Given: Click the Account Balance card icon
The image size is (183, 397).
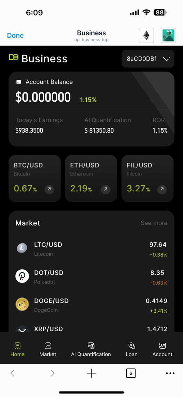Looking at the screenshot, I should pyautogui.click(x=19, y=82).
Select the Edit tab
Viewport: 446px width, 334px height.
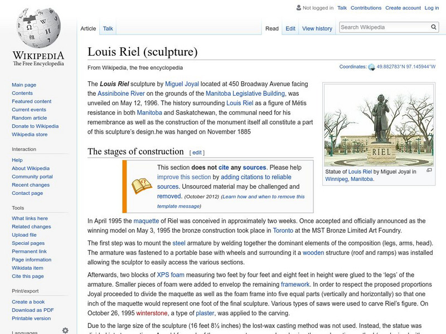tap(290, 28)
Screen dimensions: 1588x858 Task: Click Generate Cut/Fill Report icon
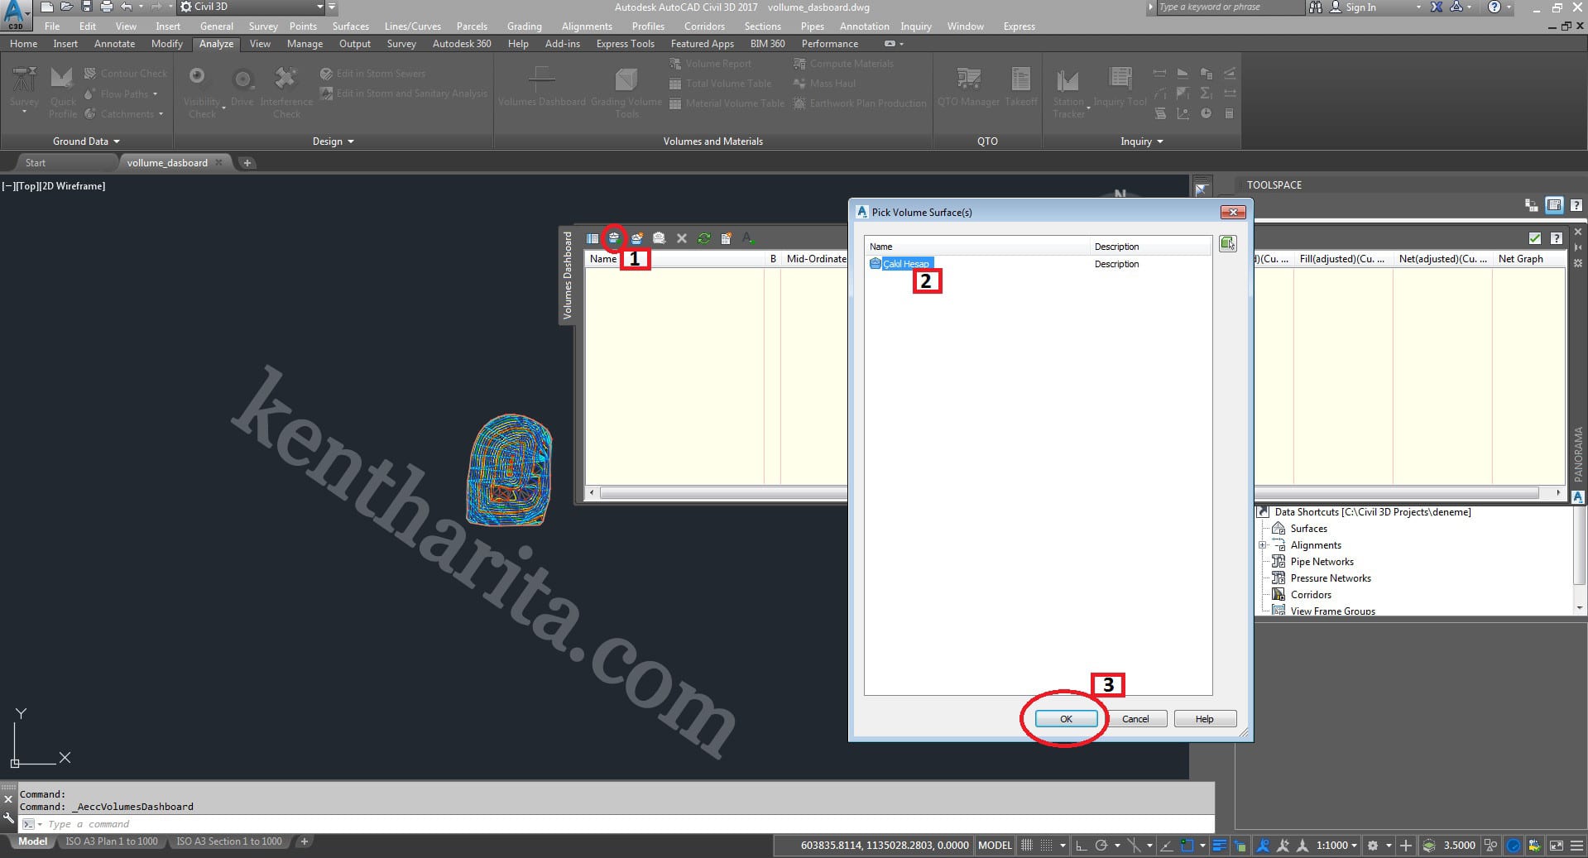726,238
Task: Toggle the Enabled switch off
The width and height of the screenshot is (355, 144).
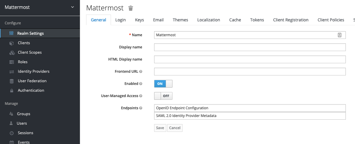Action: (x=163, y=84)
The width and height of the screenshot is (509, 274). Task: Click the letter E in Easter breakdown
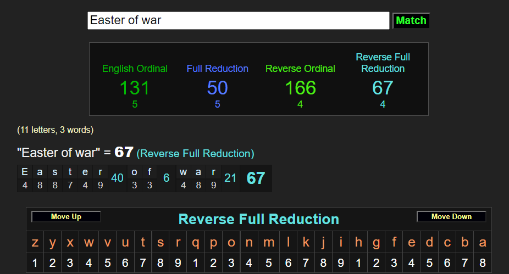25,172
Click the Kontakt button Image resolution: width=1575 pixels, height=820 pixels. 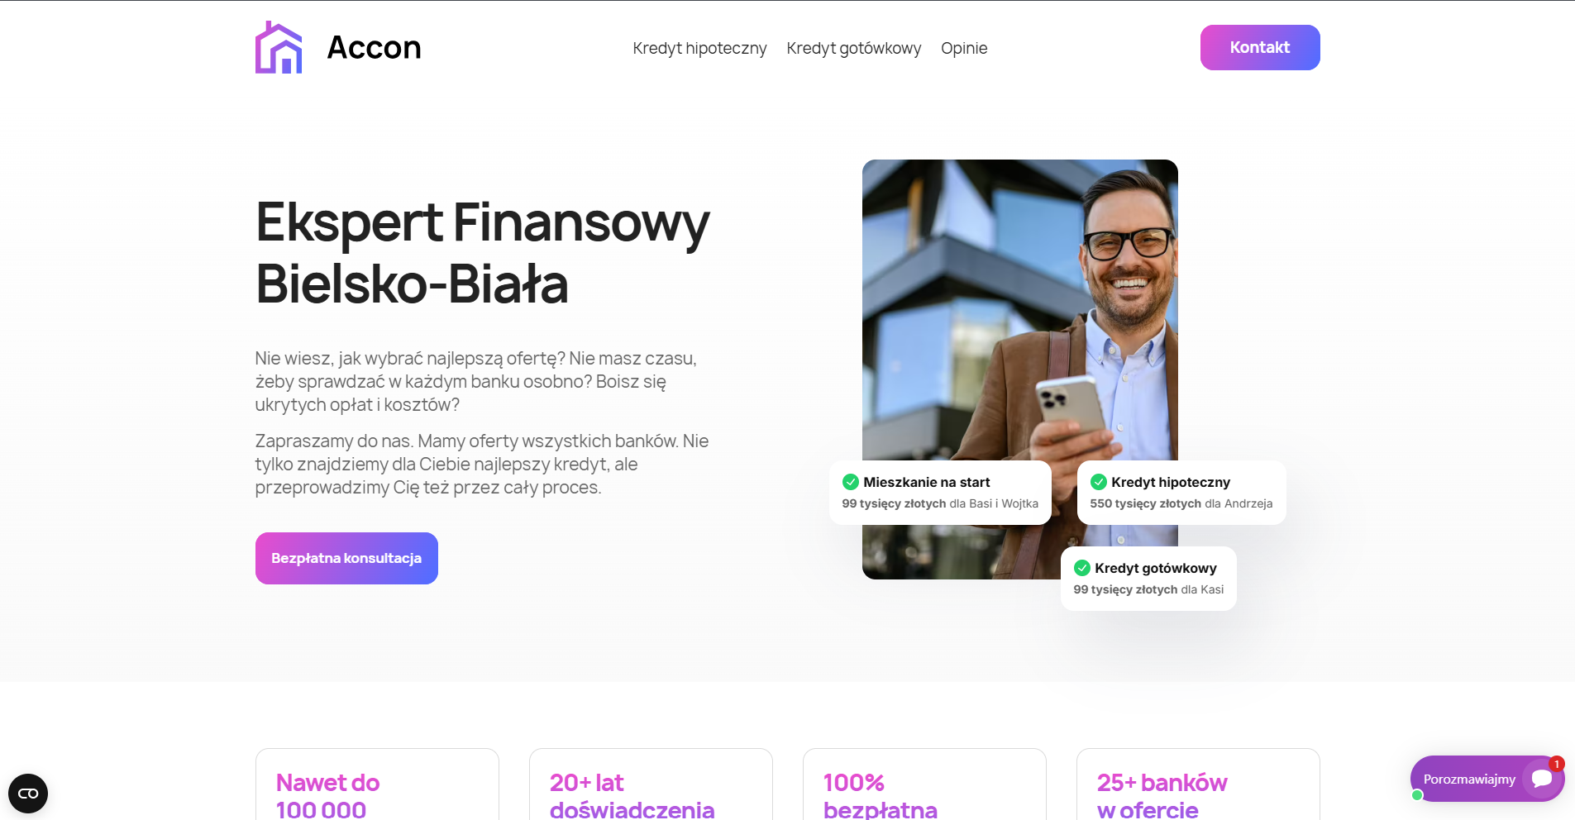coord(1260,47)
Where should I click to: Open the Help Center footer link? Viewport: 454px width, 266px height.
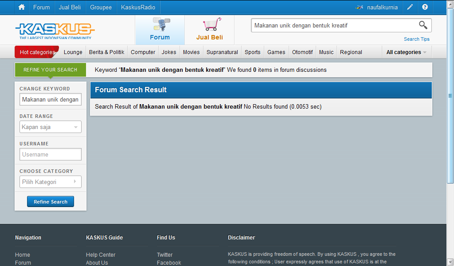[101, 255]
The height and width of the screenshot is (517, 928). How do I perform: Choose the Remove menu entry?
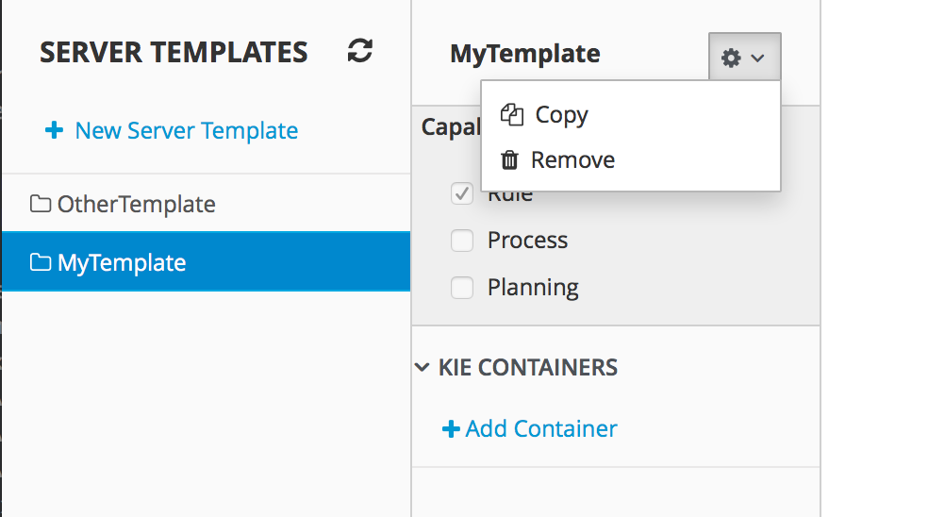pyautogui.click(x=572, y=160)
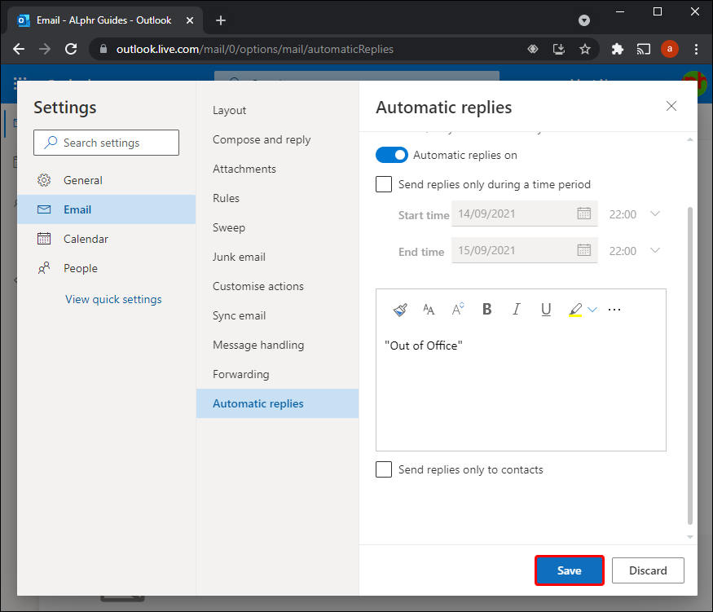Open highlight color dropdown arrow
The width and height of the screenshot is (713, 612).
(x=592, y=310)
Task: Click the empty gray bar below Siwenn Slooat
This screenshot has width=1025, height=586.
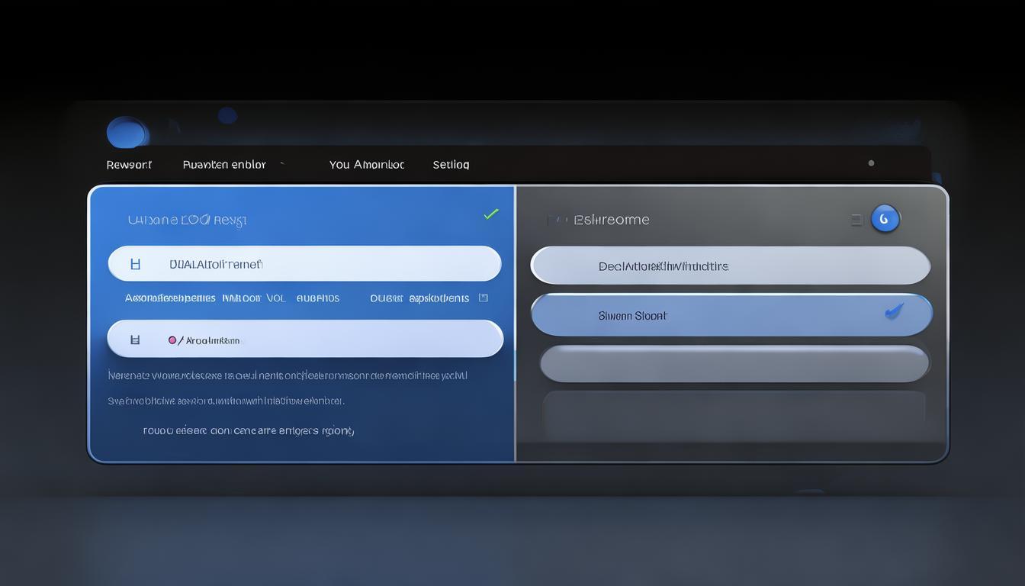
--
▶ _What to produce_: Count the lines of the material above that contain the string "icon", with case counting. Give only the number.

▶ _Solution_: 2